Même si le mécanisme d’action de la thalidomide n’est pas encore réellement élucidé, plusieurs études convergent à montrer qu’il agirait dans les désordres hématologiques en entrant en interaction avec les cellules stromales de la moelle osseuse afin de limiter leur sécrétion de TNF et d’IL-6 et réguler négativement les molécules d’adhésions. De plus la thalidomide modulerait le système immunitaire en encourageant la croissance des lymphocytes T en augmentant la production d’autres cytokines (IL-2, INFg). Ainsi, les effets secondaires d’un tel traitement constituent l’un de ces principaux inconvénients. Les patients qui suivent ce type de thérapie se plaignent en effet d’importantes constipations et de problèmes veineux (thromboses, ...). Des analogues du thalidomide sont ainsi synthétisés afin d’obtenir des composants dont les effets biologiques sont similaires mais qui provoquent des effets secondaires limités.

Les inhibiteurs du protéasome sont une autre classe de thérapeutiques qui peuvent agir directement sur les cellules de MM et sur le microenvironnement tumoral. Le protéasome est une protéase (enzyme qui digère les protéines) qui dégradent 80% des protéines intracellulaires, notamment les protéines régulatrices de cycle cellulaire, des protéines issus des gènes suppresseurs de tumeurs, des activateurs et des inhibiteurs de la transcription. Le bortezomib provoque donc l’accumulation des protéines régulatrices ce qui mène à l’arrêt du cycle cellulaire et à l’apoptose. On note de plus que les cellules de MM sont particulièrement sensibles à ce type d’inhibiteur du fait que ce soit des cellules particulièrement actives (sécrétion d’Ac) et qui génèrent donc d’importantes quantités de protéines. Ainsi, en les rendant incapable de gérer ces protéines (dégrader les protéines mal conformées) elles deviennent particulièrement sensible à l’apoptose.

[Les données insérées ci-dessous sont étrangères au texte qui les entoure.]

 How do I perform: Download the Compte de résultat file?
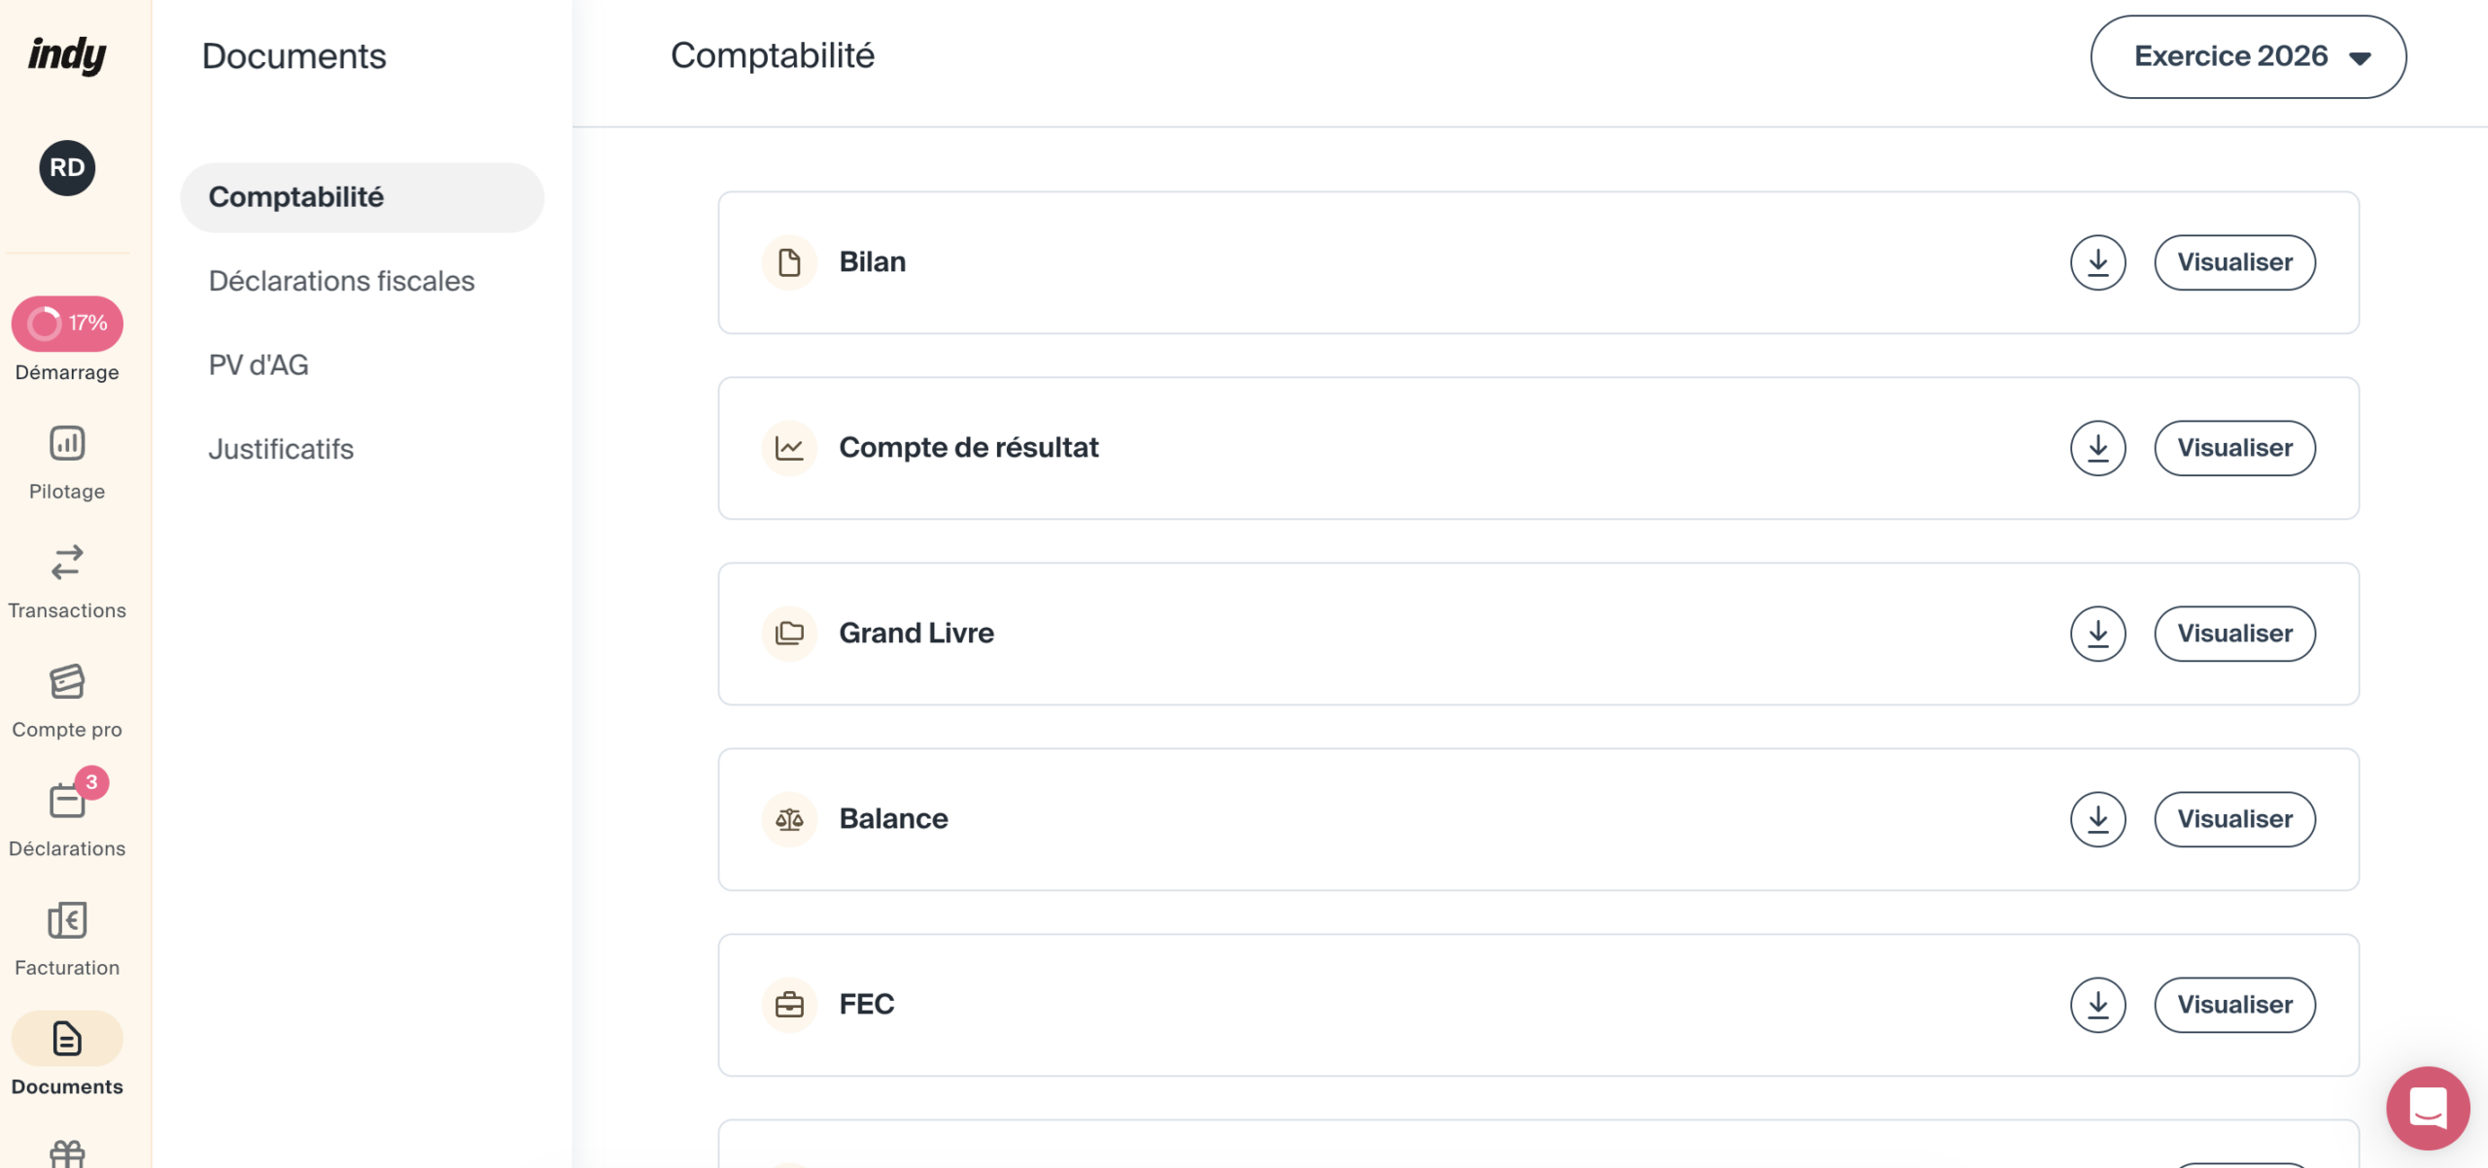(x=2097, y=448)
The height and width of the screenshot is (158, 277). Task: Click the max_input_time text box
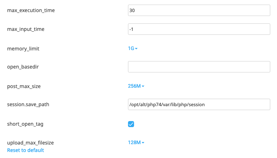click(199, 29)
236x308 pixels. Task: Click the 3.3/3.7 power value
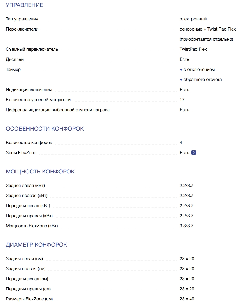click(186, 226)
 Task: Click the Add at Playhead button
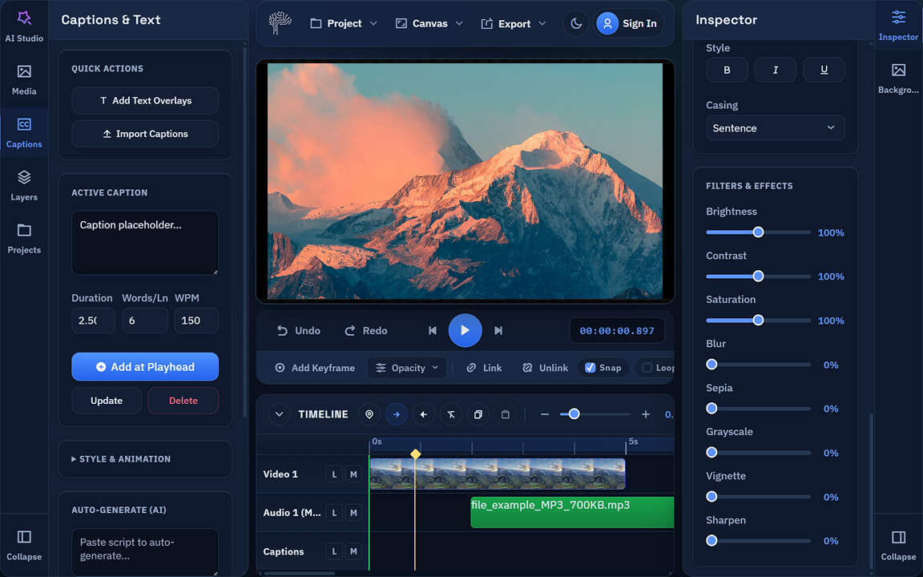[x=145, y=366]
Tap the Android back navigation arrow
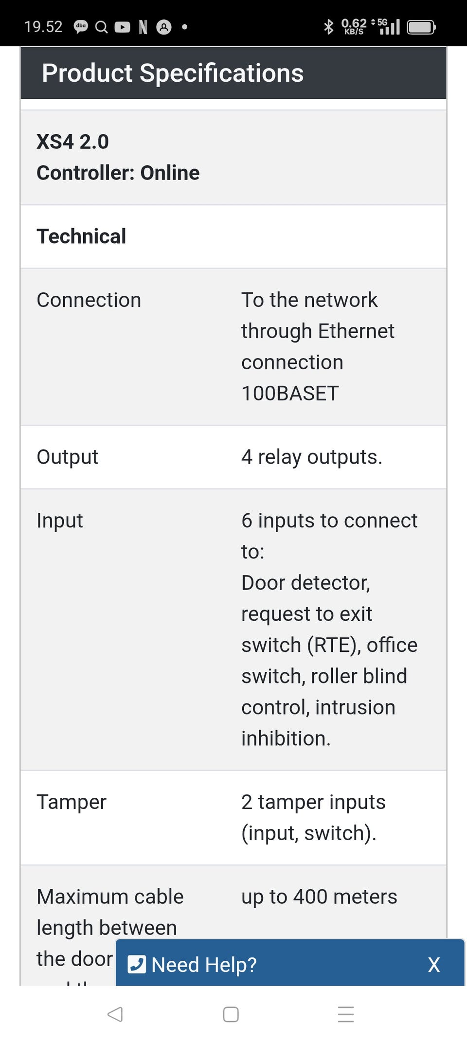 [x=115, y=1014]
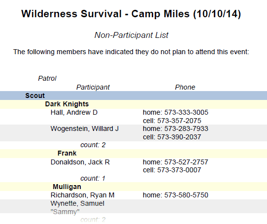Click home phone 573-333-3005

point(186,113)
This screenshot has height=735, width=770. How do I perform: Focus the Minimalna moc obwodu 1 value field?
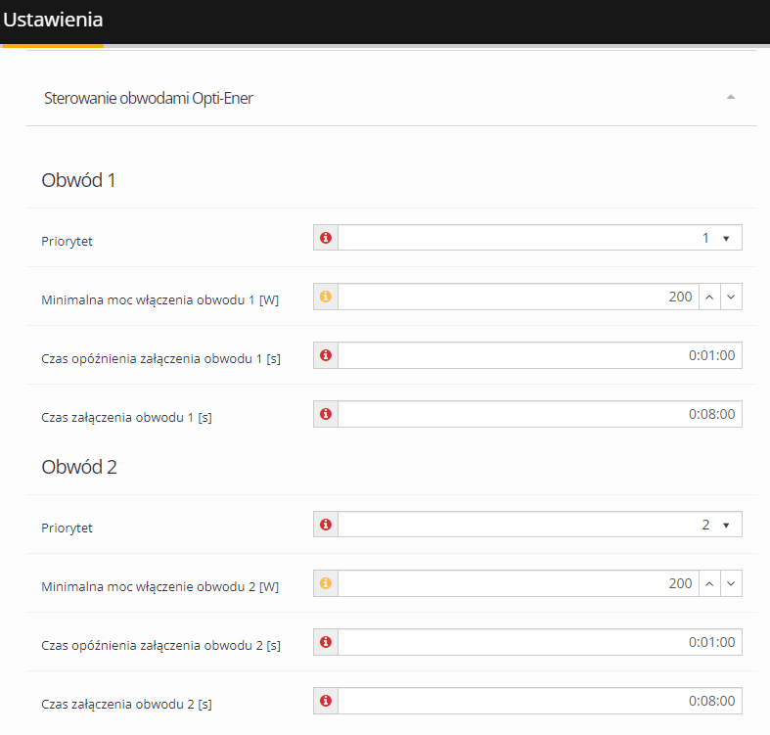pyautogui.click(x=519, y=297)
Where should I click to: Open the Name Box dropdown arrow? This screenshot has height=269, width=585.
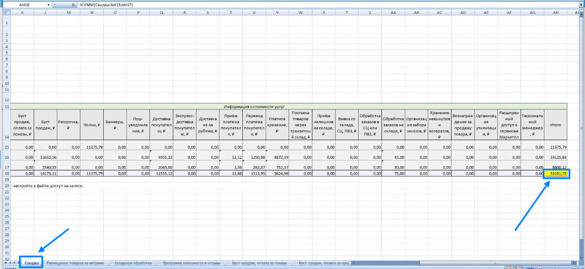(x=48, y=4)
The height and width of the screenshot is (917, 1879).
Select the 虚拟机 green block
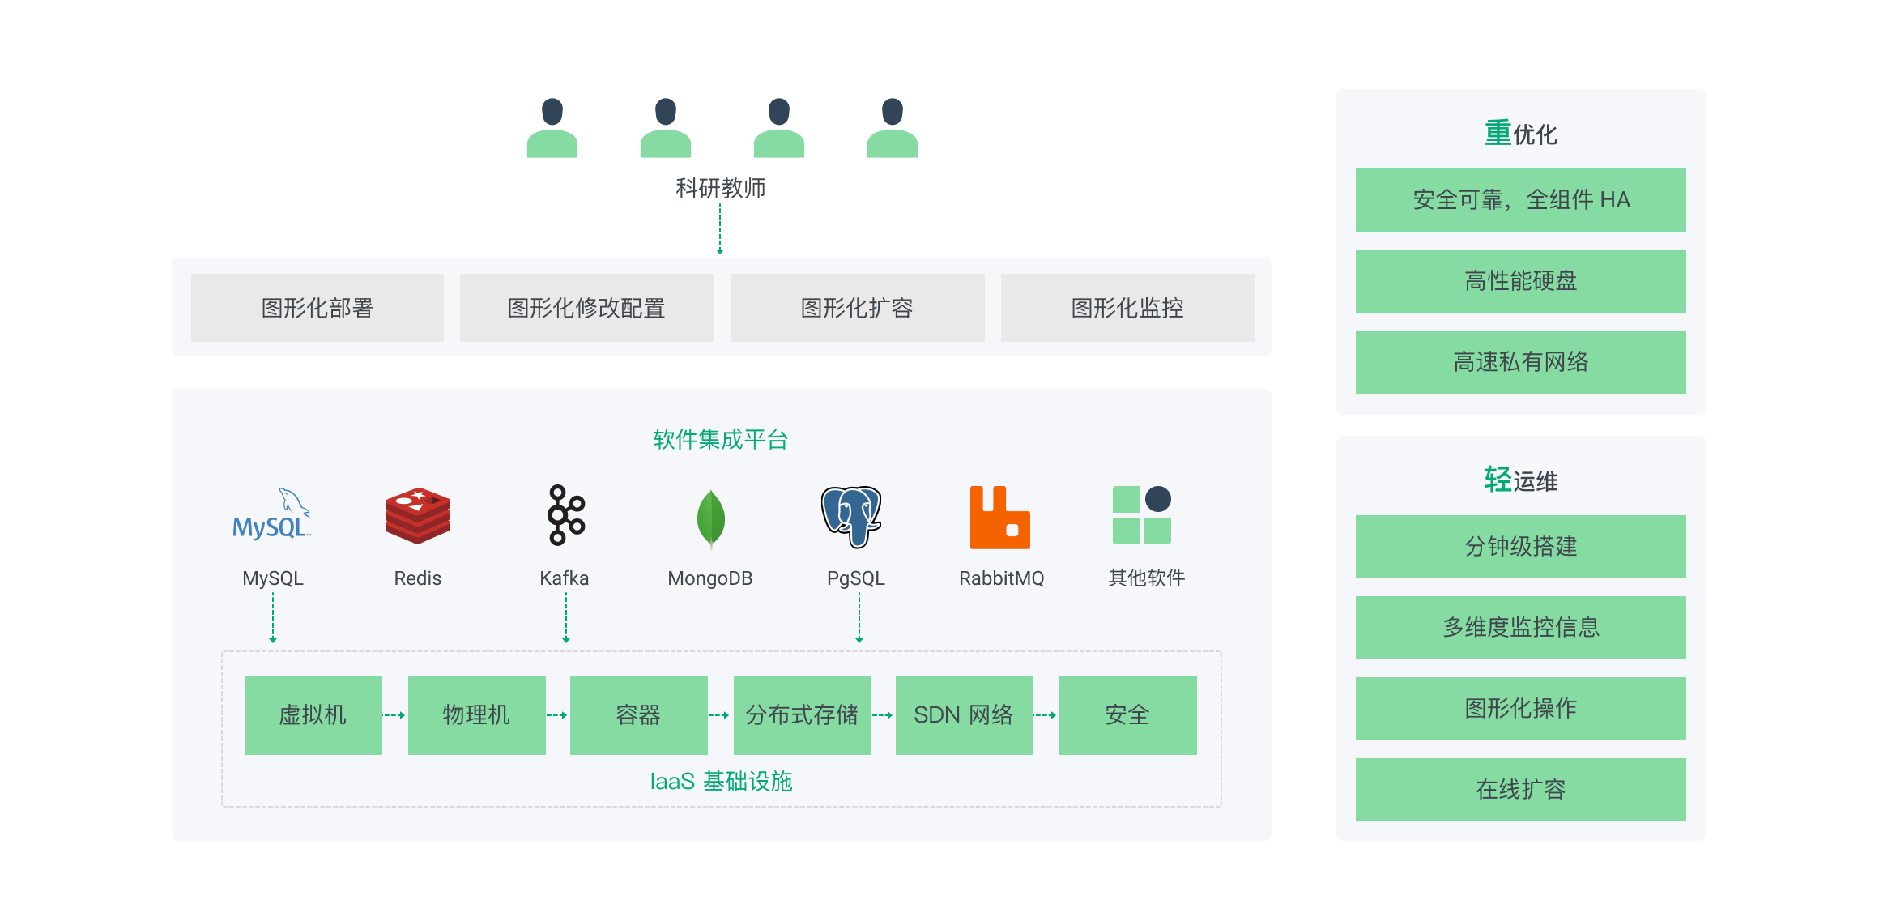[313, 715]
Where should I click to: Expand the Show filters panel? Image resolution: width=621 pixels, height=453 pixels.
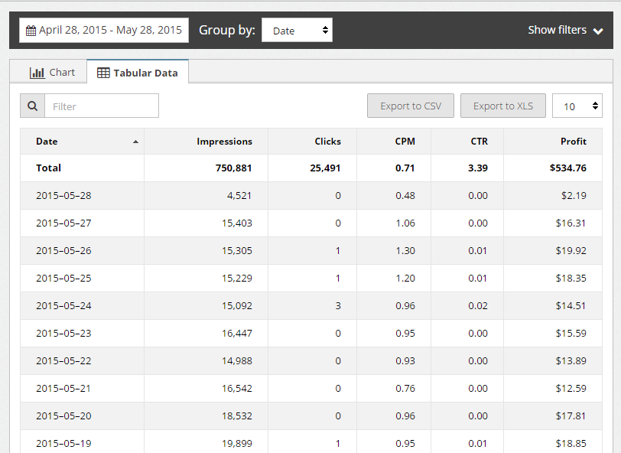[x=566, y=30]
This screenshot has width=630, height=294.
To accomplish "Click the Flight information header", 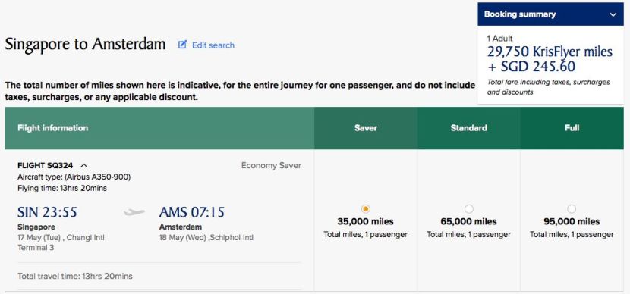I will pos(52,128).
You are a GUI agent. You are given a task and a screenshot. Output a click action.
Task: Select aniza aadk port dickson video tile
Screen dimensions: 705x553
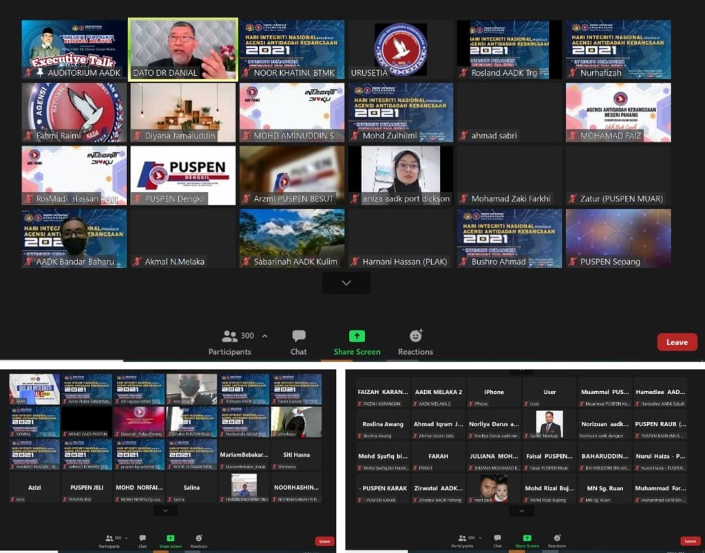pos(401,172)
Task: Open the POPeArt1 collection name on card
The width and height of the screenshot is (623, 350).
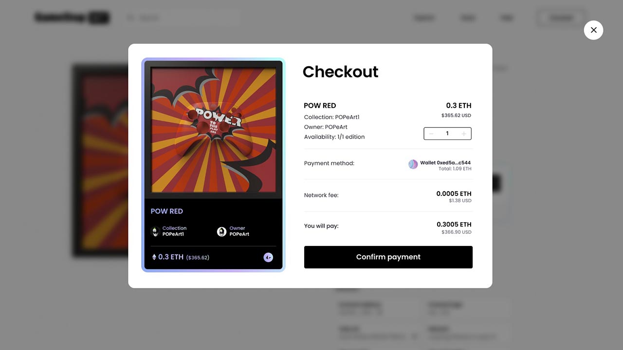Action: [x=173, y=234]
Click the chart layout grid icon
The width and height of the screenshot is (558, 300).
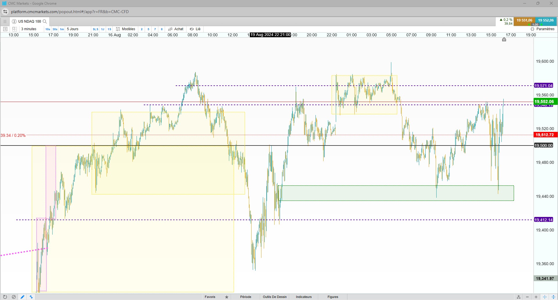pos(15,29)

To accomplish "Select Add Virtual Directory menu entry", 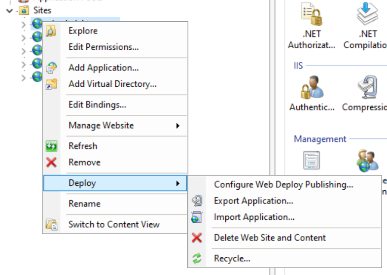I will pyautogui.click(x=112, y=84).
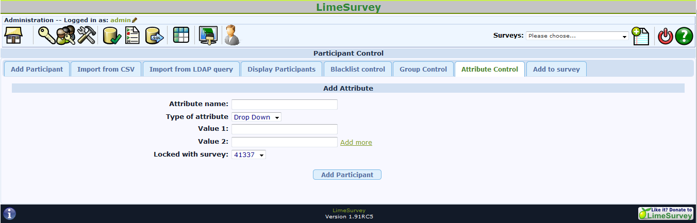The width and height of the screenshot is (697, 223).
Task: Click the pencil edit icon beside admin
Action: 135,20
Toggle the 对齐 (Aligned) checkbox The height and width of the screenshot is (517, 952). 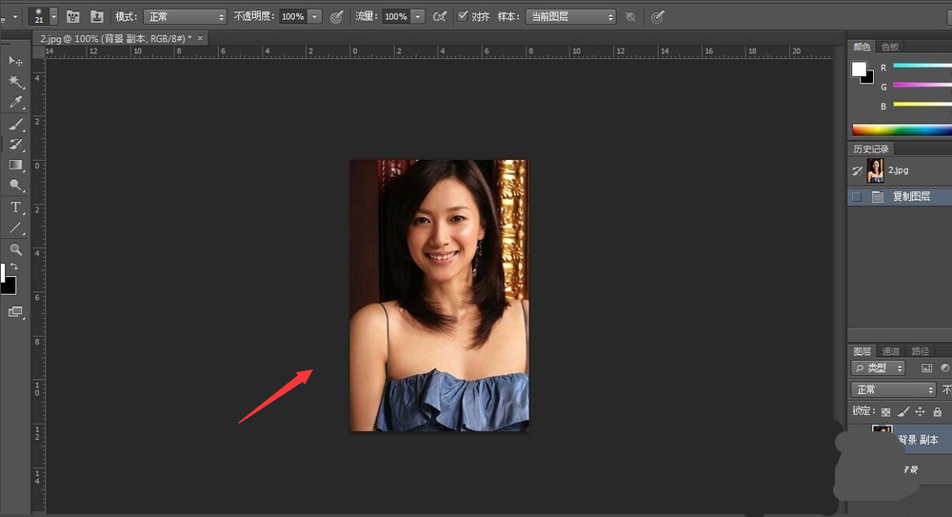(463, 17)
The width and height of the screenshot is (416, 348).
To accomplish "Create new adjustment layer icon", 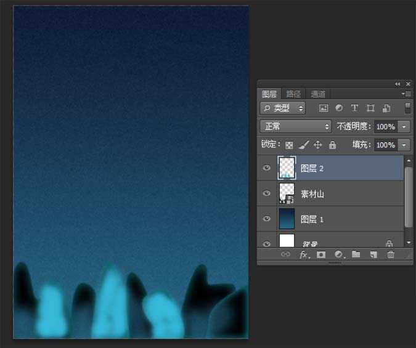I will 338,254.
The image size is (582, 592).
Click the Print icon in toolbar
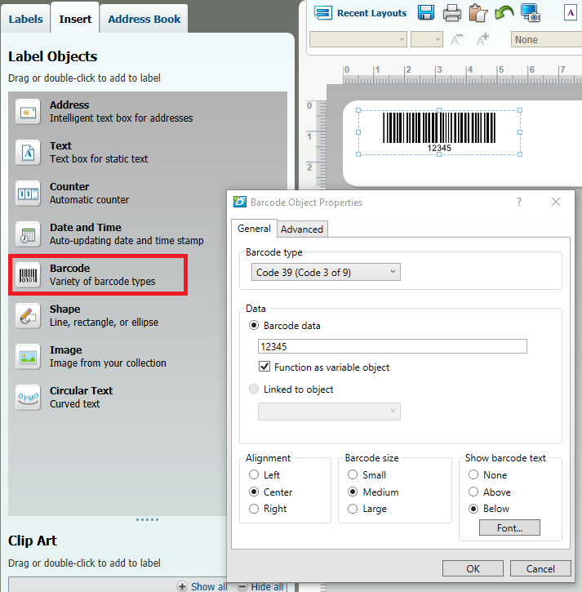pyautogui.click(x=452, y=12)
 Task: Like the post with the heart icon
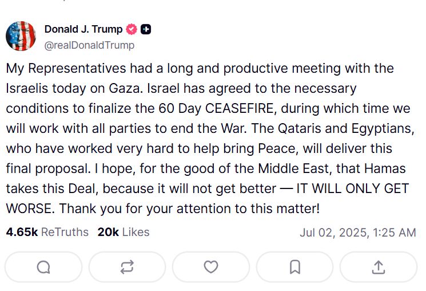pos(211,267)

Les traitements qui ont pour objectif de lutter contre les cellules de MM doivent être aussi complémentés avec des traitements qui eux, ont pour but d’améliorer la qualité de vie des patients. Ainsi, plus de 8O% des patients nouvellement diagnostiqués présentent d’importantes fractures pathologiques à cause d’une intense activité ostéolytique. L’injection de bisphosphonates est pour l’instant le seul moyen clinique disponible capable de réduire ce phénomène que ce soit dans les premiers stades de la maladie ou dans des stades beaucoup plus avancées. Même si la recherche a réalisé de grands progrès dans la mise au point de traitement contre le myélome, ce type de cancer est encore incurable. Plusieurs travaux tentent d’explorer plus en détail les différentes voies de signalisations constitutivement actives ou activées par le micro environnement afin de mettre au point des traitements (inhibiteurs de ces voies) plus efficace puisque ciblant mieux les cellules tumorales.